Given records:
---+---

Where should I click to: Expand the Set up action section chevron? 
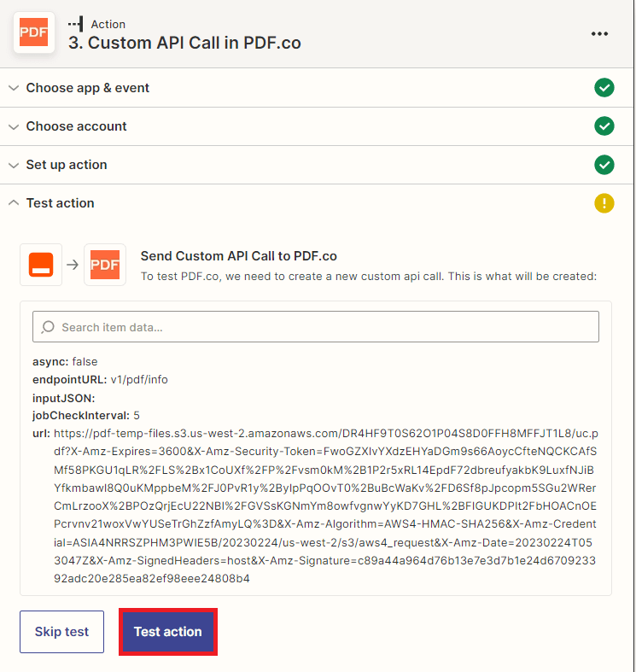click(14, 165)
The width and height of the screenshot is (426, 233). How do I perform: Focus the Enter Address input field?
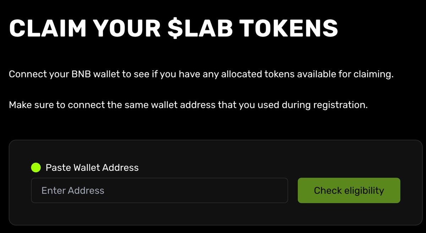159,190
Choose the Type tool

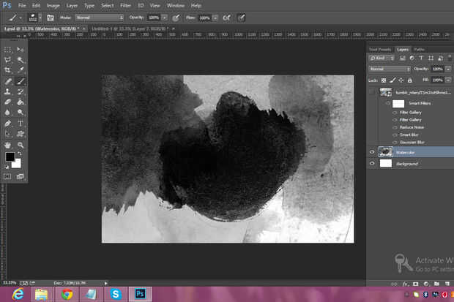tap(21, 124)
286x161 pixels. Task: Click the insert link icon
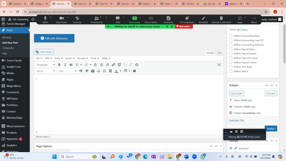(x=113, y=65)
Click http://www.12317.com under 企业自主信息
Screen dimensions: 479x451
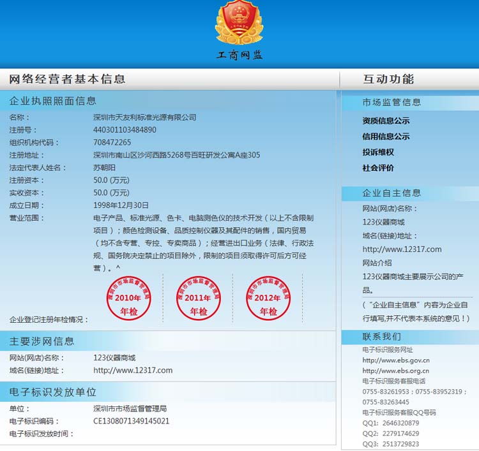pos(402,249)
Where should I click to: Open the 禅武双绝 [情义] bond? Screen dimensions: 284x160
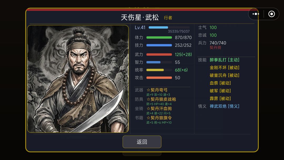coord(224,106)
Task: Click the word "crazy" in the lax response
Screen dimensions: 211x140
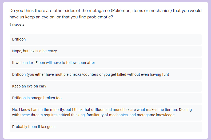Action: pyautogui.click(x=52, y=51)
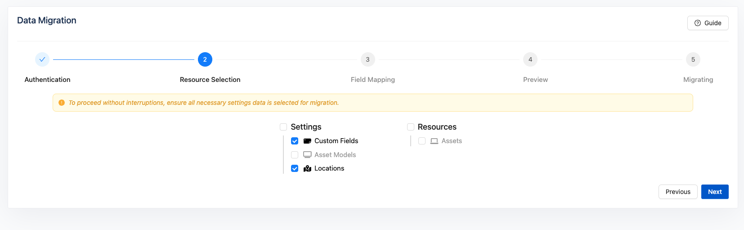
Task: Click the Asset Models monitor icon
Action: coord(307,155)
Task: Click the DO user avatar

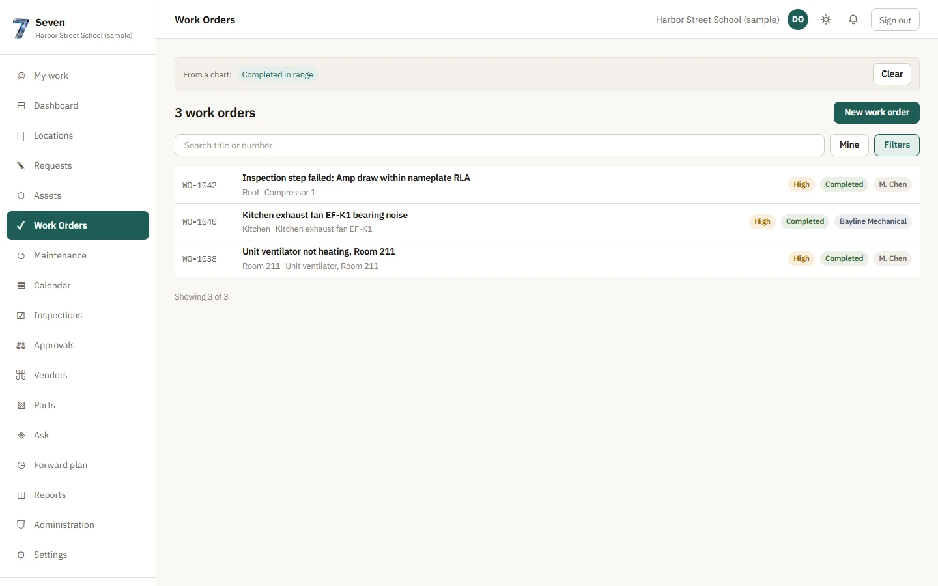Action: coord(798,20)
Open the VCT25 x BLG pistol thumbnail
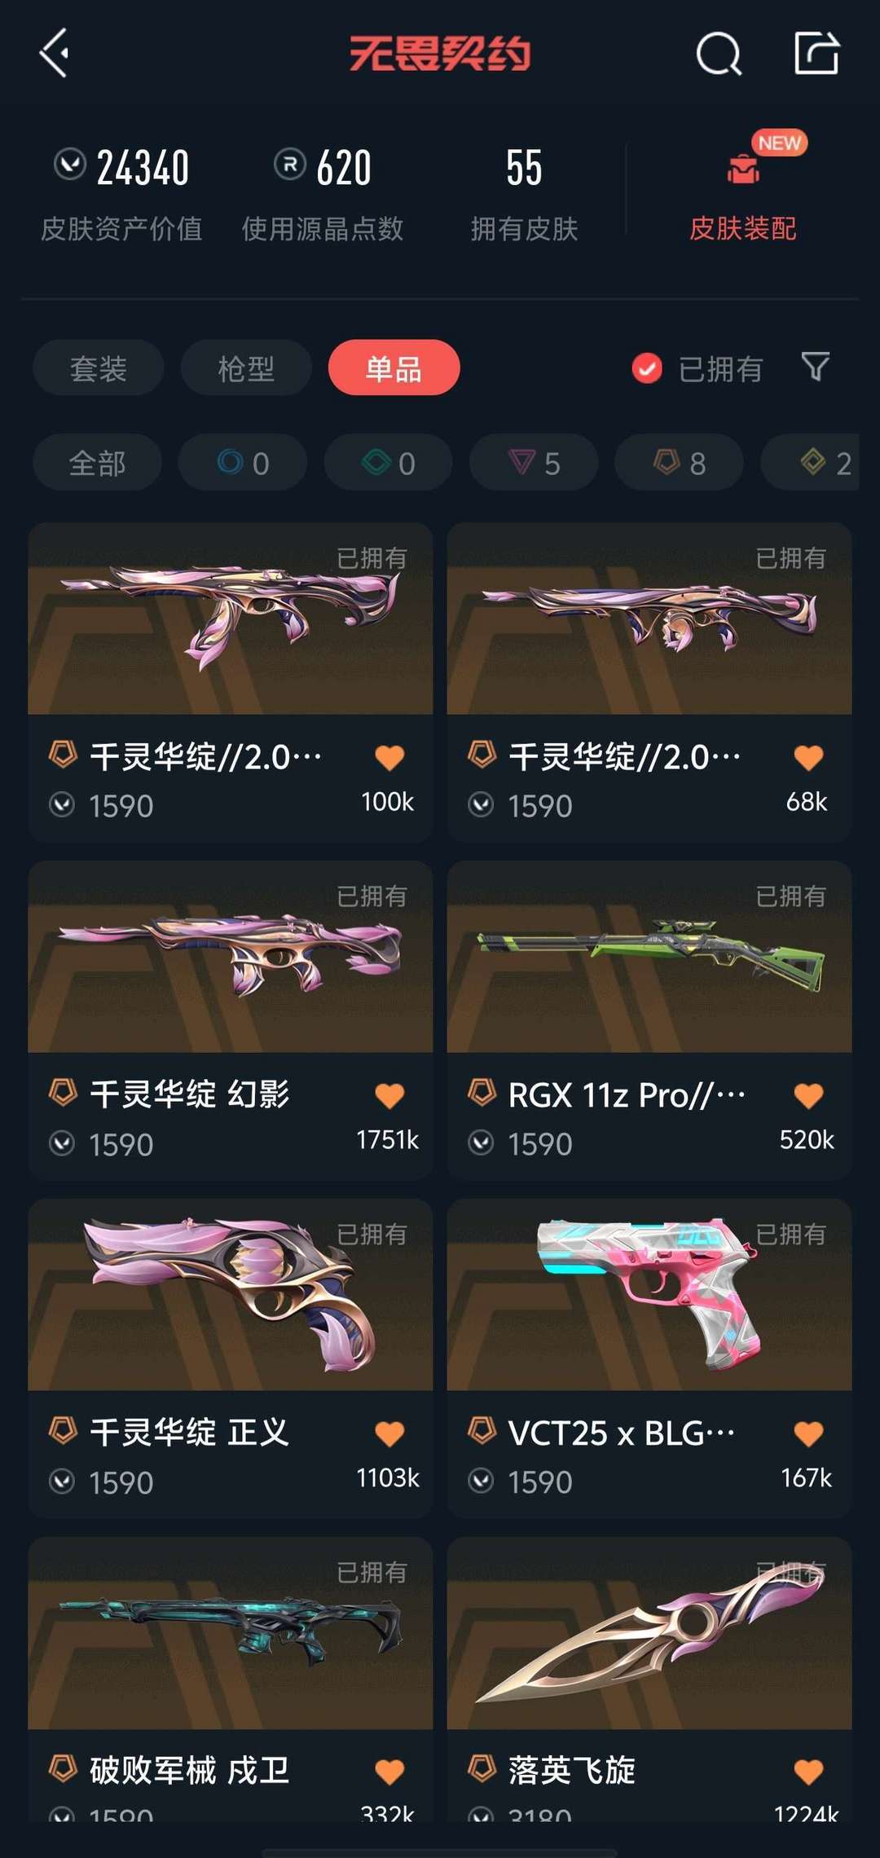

---+---

Work instruction:
Could you output every record above exactly as it appears, without the pictures?

Answer space:
Where should I click to: Expand the Set up action section chevron? 
click(14, 165)
The width and height of the screenshot is (426, 233). How do I perform: Focus the Enter Address input field?
159,190
Choose the Type tool

tap(21, 124)
286x161 pixels. Task: Click the insert link icon
(x=113, y=65)
Click http://www.12317.com under 企业自主信息
Screen dimensions: 479x451
pos(402,249)
Where should I click to: Open the 禅武双绝 [情义] bond? Screen dimensions: 284x160
coord(224,106)
Task: Click the word "crazy" in the lax response
Screen dimensions: 211x140
Action: pyautogui.click(x=52, y=51)
Task: Click the Asset Models monitor icon
Action: coord(307,155)
Task: Click the DO user avatar

Action: coord(798,20)
Open the VCT25 x BLG pistol thumbnail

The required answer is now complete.